Several changes have been made to the Threat Detection Content in Live. For Added detection you need to add/subscribe to the content via Live, for retired content you'll need to manually remove those, and for additional changes no action is required if you are subscribed to content.
Major updates were made in Kerberos, SMB_lua, DCERPC parsers to aid in detection Lateral Movement. Updates were made to extract useful information from Kerberos requests and reposes to detect possible skeleton key attacks. Function names are now pulled out of DCERPC (this can help with detecting mimikatz on your network), and more thorough SMB parsing increases visibility.
DNS_verbose_lua – This parser was updated to better detect base64 encoded (key type RR) text for further analysis by analyst to identify potential source and attack vectors related to amplifications attacks eventually leading to a DDoS.
HTTP_lua - Updated with the improved functionality of detecting HTTP requests with path and host header mismatched. Detection is more fine-tuned by excluding examining port numbers and some other values to avoid potential false positives. Additionally a mismatch between the request path specified a host and the value of the HOST:header indicates possible domain fronting.
MAIL_lua – Functionally has been added into MAIL_lua parser to register meta for the presence of base64 encoded email attachments. This will give an analyst more visibility into emails that have base64 encoded attachments, and can better detect incoming attacks vectors like malicious command strings which might download malware executables or malicious scripts.
RSA Content space has been reorganized to help customers by allowing for better readability and understanding of content for solving issues. All informational content documents are linked to this page to allow easy access to different content guides, tools and content documentations.
We strive to provide timely and accurate detection of threats as well as traits that can help analysts hunt through network and log data. Occasionally this means retiring content that provides little-to-no value.
Multiple ESA rules have been marked discontinued due to various reasons. The logic and deploy-able RSA Live packages are published on RSA NetWitness public GitHub Repository. Customers, Analysts and others can access it via this link: https://github.com/netwitness/nw-esa. Access has been removed via the RSA NetWitness Live.

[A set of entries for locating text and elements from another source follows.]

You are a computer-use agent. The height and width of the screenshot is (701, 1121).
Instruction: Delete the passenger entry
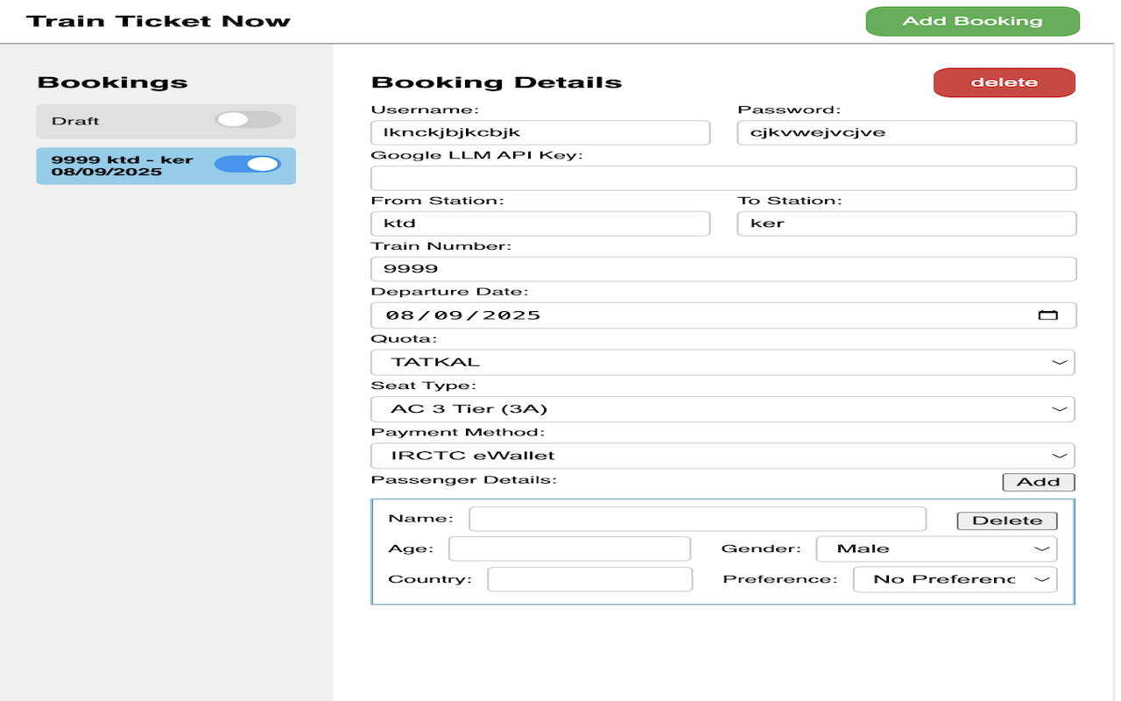pos(1006,520)
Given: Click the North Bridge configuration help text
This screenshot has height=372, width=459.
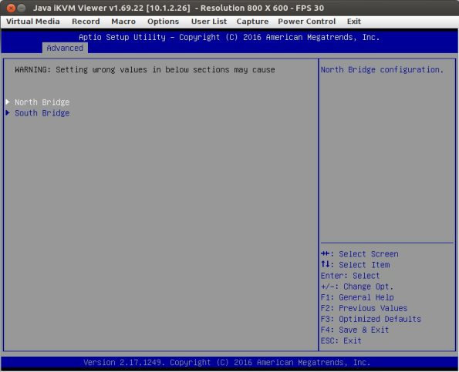Looking at the screenshot, I should coord(382,70).
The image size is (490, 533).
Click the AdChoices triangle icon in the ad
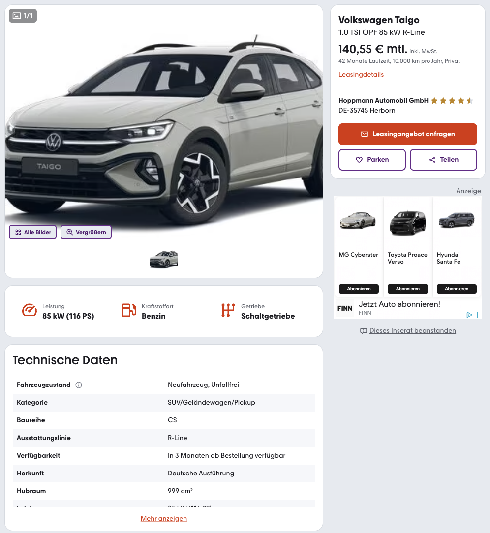469,315
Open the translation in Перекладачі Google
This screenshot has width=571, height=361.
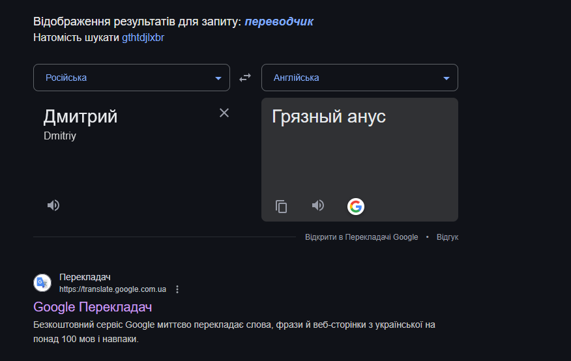pos(361,237)
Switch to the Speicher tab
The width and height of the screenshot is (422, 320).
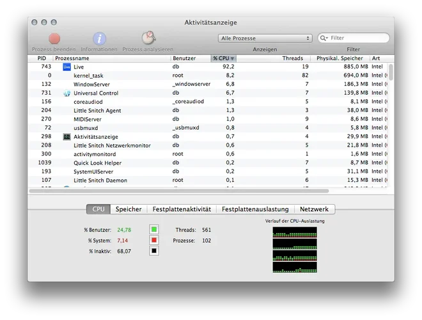coord(128,209)
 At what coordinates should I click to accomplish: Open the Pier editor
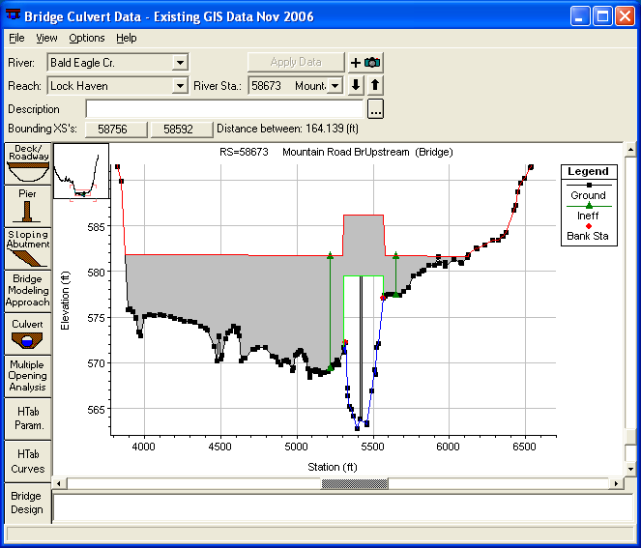click(27, 205)
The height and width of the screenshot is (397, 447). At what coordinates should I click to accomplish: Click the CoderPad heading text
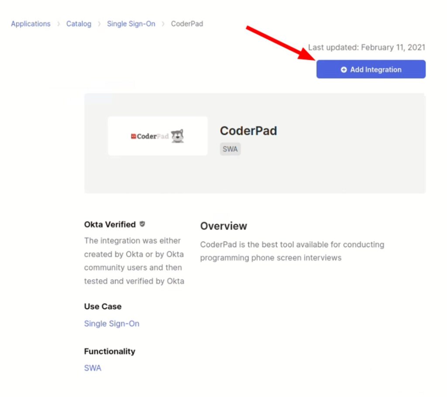(248, 131)
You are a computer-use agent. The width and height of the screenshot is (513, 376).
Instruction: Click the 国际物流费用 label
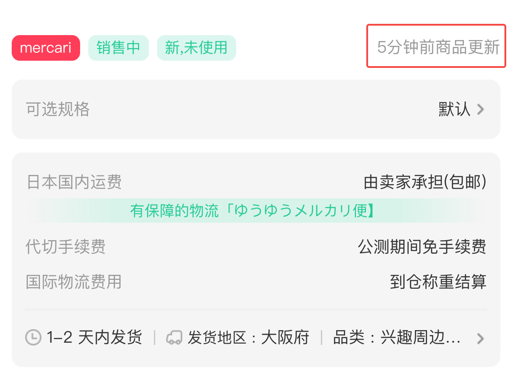(x=74, y=282)
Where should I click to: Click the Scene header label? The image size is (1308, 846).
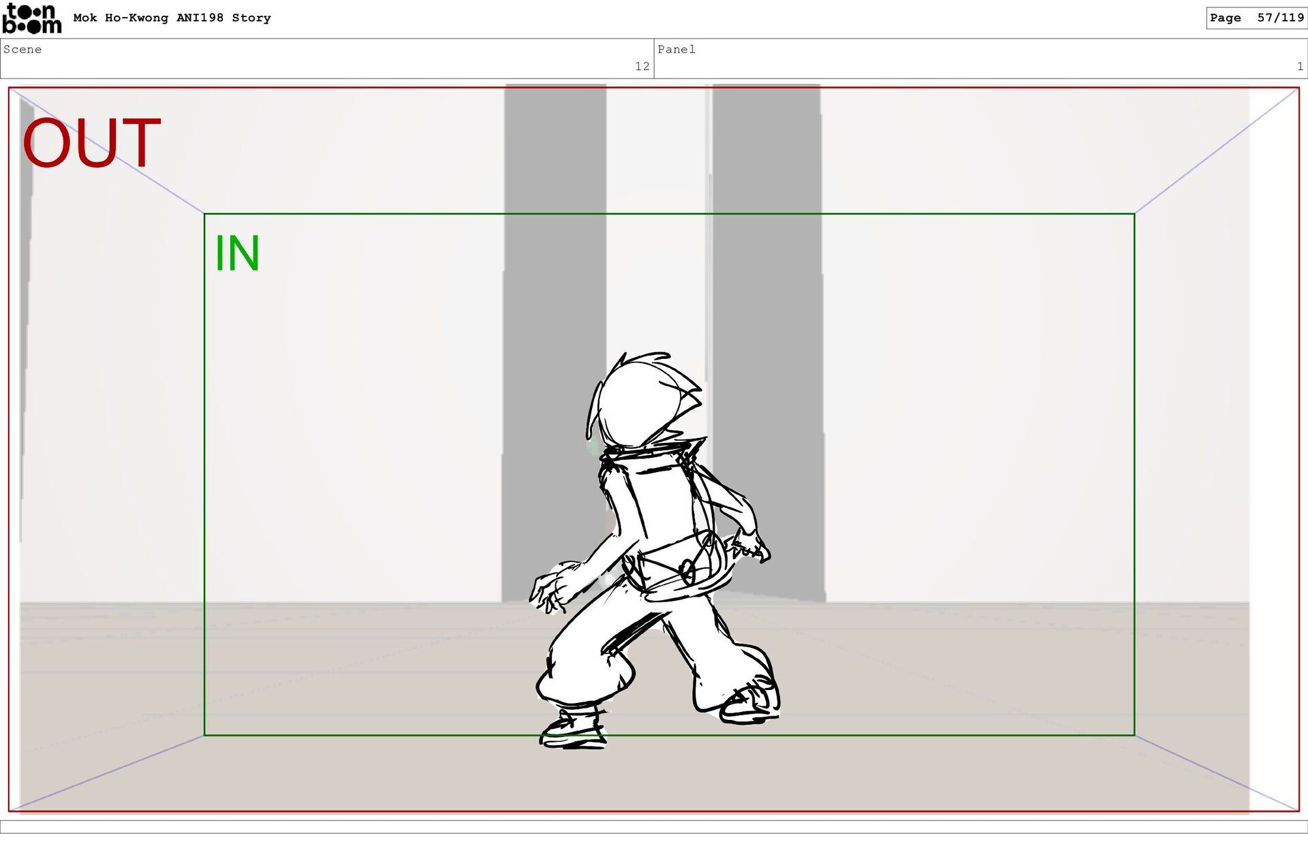22,49
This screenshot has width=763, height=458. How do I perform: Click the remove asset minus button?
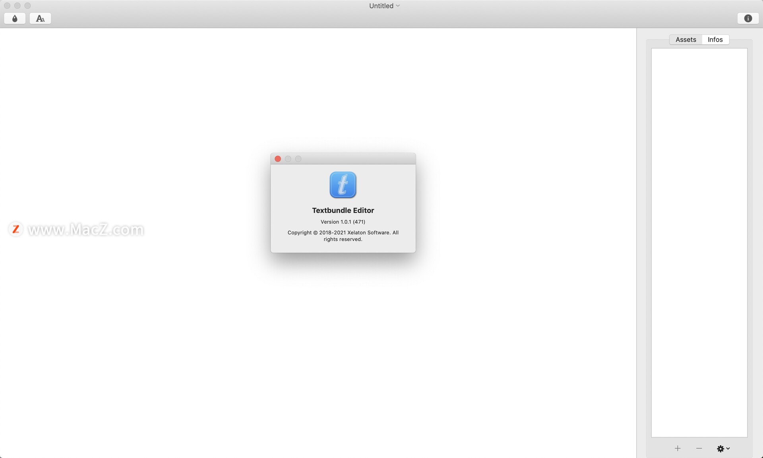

The following ESA rules are discontinued after careful consideration of changed attack vectors and new techniques. New content has been developed which replaces or improves detection over following discontinued ESA rules:
Brute Force Login to Same Destination
Brute Force Login From Same Source
Multi Service Connection Attempt Pckt
Multi Service Connection Attempt Log
System Configuration Changes by a Non Admin User
Port Scan Message Log
Detection of High Volume of TCP Resets using NetFlow
UDP DoS Tool Use Detection
Dos Logged and Service Shutdown
Following ESA Rules are discontinued because threat is no longer relevant and existing logic is not effective:
WebSploit Tool Download
Low Orbit Ion Cannon
Following ESA rules are discontinued and replaced by logic in app rules:
Non DNS Traffic on TCP or UDP Port 53 Containing Executable
Non HTTP Traffic on TCP Port 80 Containing Executable
Non SMTP Traffic on TCP Port 25 Containing Executable
Follwing ECAT ESA rules are discontinued as these are outdated with the new Endpoint integration starting in version 11.1:
ECAT alert with botnet
ECAT alert with beaconing
ECAT Alert With Audit Log Cleared
ECAT alert with suspicious encrypted traffic
ECAT alert with SSH Traffic on same source
Reception of executable file followed by ECAT alert
File Transfer followed by ECAT alert from same source
IPS alert target generates an ECAT alert
Intrusion alert source generates an ECAT alert
Third Party IOC IP and Domain Feed Hit and an ECAT alert
Malware Domains feed hit followed by an ECAT alert
Malware IP List feed hit followed by an ECAT alert
Following correlation rules and related content has been discontinued as they provide less investigative value and limited correlation options with new and improved attack vectors. New content has been developed which replaces or improves detection over following discontinued ESA rules:
Discontinued Report Rules. These leveraged the above retired correlation rules:
IPv4 Horizontal Port Scans
IPv4 Vertical Port Scans
IPv6 Horizontal Port Scans
IPv6 Vertical Port Scans
Windows Automated Explicit Logon
Discontinued Reports. This report contained the retired report rules:
App Rule ‘Facebook Profile’ is discontinued as Facebook traffic is all encrypted now. So the rule will no longer trigger.
RSA has a defined End of Primary Support policy associated with all major versions. Please refer to the Product Version Life Cycle for additional details.